Hace algún tiempo, quizá no tanto pero hablamos de los últimos años del siglo pasado y primeros del presente, la investigación biomédica en España, salvo honorables excepciones, estaba fragmentada. Por una parte, los llamados “básicos” no por simples, he de aclarar, experimentaban en sus laboratorios universitarios o del CSIC pero siempre alejados de un paciente. Mientras que por otra, los “clínicos”, más reconocibles por su denominación, desarrollaban ensayos con sus cohortes de pacientes y, por lo general, al amparo de una farmacéutica.
Los caminos de estos dos tipos de científicos rara vez se cruzaban. Y cuando esto ocurría el lenguaje usado por el uno y el otro no ayudaba al entendimiento mutuo, a pesar que hablaban de lo mismo, sólo que lo hacían desde dos puntos de vista diferentes. Este escenario babélico afortunadamente cambió con la introducción en el sistema de salud de los Institutos de Investigación Sanitarias; la idea es simple: hagamos todo tipo de investigación, básica y clínica, dentro de los muros del hospital. Es entonces que, poco a poco, aquellos que hablaban lenguas diferentes empezaron, no sin tropiezos varios, malentendidos y burlas mutuas, a entenderse. Entonces, aparece lo que se conoce como investigación traslacional, ciencia básica pero con la mira puesta en el paciente, aunque también podríamos definirlo como una investigación clínica que usa las herramientas y el método científico engendrados en el laboratorio.
A estas alturas de mi artículo probablemente más de un lector se esté preguntando por la aspirina anunciada en el título. Lo cierto es que cada vez que tropiezo, y creedme que ocurre muchas veces al día, con alguien que desprecia la investigación básica a favor de la clínica o viceversa, siempre pregunto: ¿Sabéis de dónde salió la aspirina? Todo parece indicar, y debo aclarar que no soy experto en Historia, que ya el padre de la medicina, Hipócrates, se refirió al uso del té salicílico como remedio para reducir la fiebre 400 años a.C. Una observación totalmente empírica que probablemente tuvo su origen en la “farmacología” egipcia recogida en unos cuantos papiros.

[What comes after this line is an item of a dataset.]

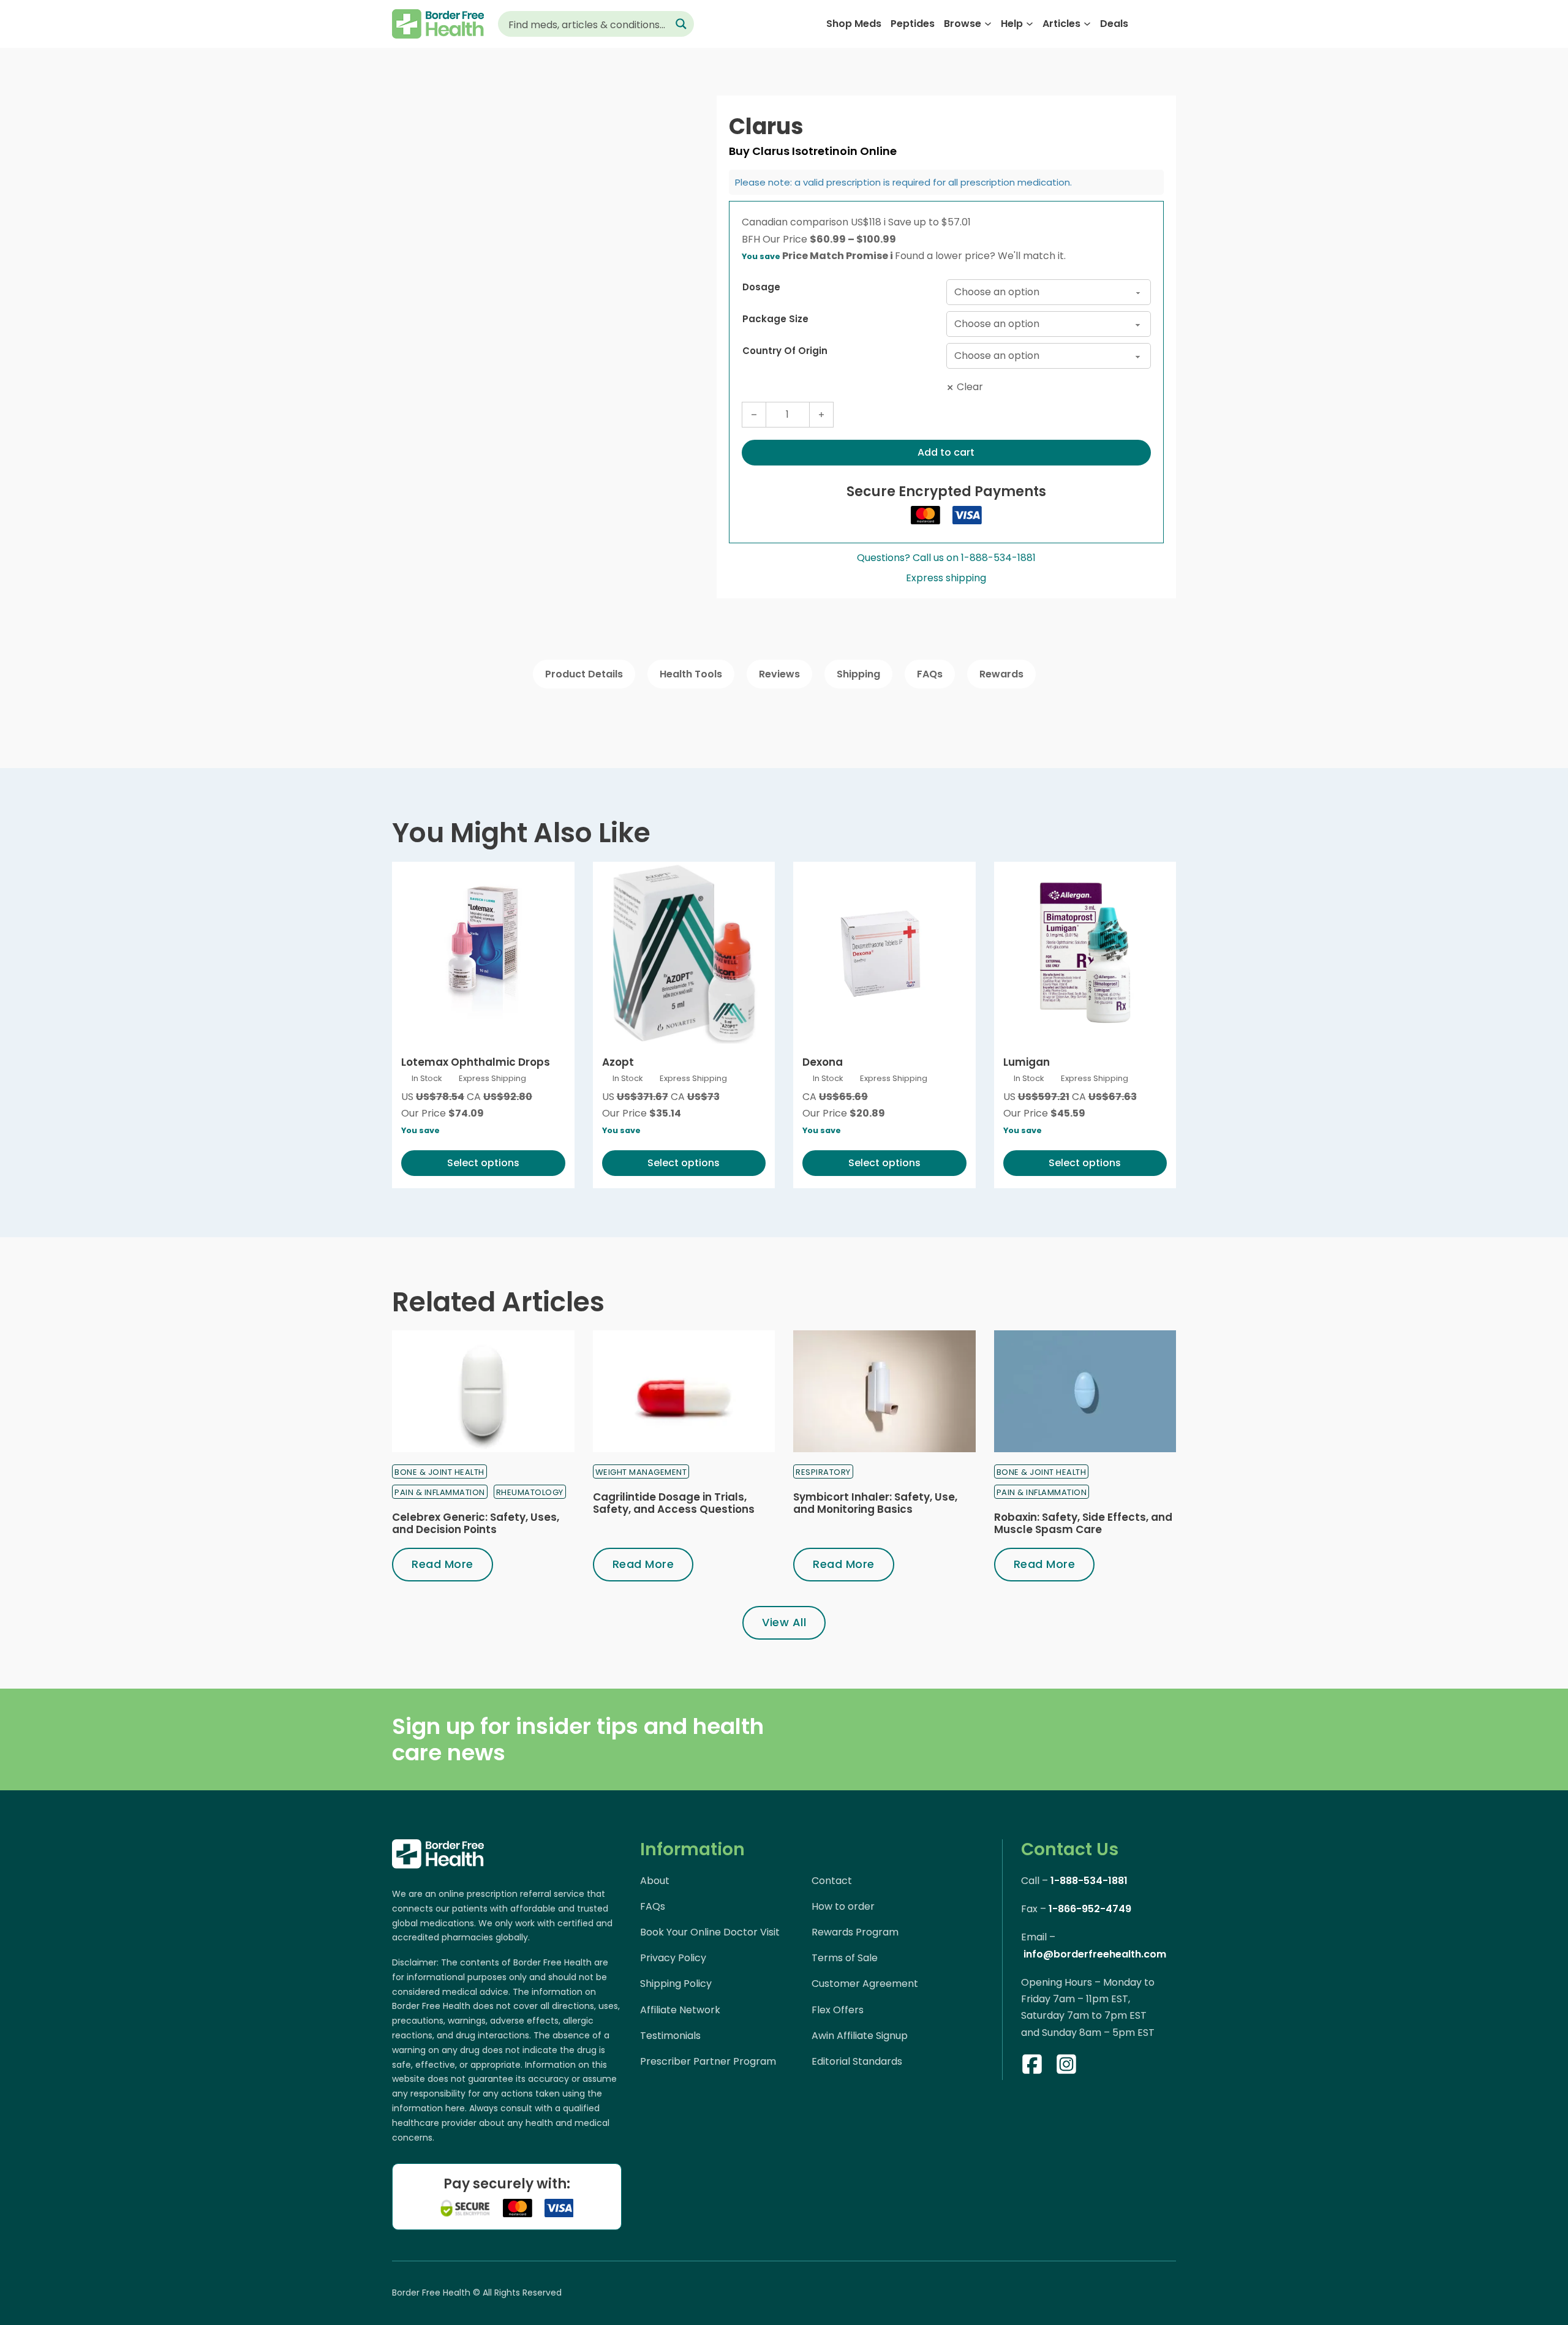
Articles (1061, 24)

Sin embargo, no fue hasta el siglo XIX cuando se estableció un papel más claro de los derivados del ácido acetilsalicílico, la aspirina, en los procesos inflamatorios.
De hecho, fue el químico Charles Frédéric Gerhardt quien en su laboratorio, básico-básico, combinó cloruro de acetilo con salicilato de sodio para producir el ácido acetilsalicílico por primera vez. La historia que sigue es muy conocida, pero lo interesante es que la aspirina salió de una necesidad clínica que se transfirió a un laboratorio básico, para volver refinada a la cama del paciente. La falta de uno de los dos componentes hubiese echado por tierra el hito biomédico. Esto nos debe hacer reflexionar cuando intentamos establecer prioridades o importancias relativas en la investigación biomédica.
Pero, si la aspirina es un ejemplo claro, otros han sido menos evidentes en sus prolegómenos pero igual de contundentes al final. No dejo de pensar en aquella locura de Paul Dirac, un físico muy básico, prediciendo la existencia de la antimateria. ¿Cuán alejado está este tema de la realidad de un Hospital? Cuidado con la respuesta, los TAC y los PET se basan en las aquellas ecuaciones tan básicas que hoy nos permiten ver a los pacientes por dentro. Y la lista es infinita.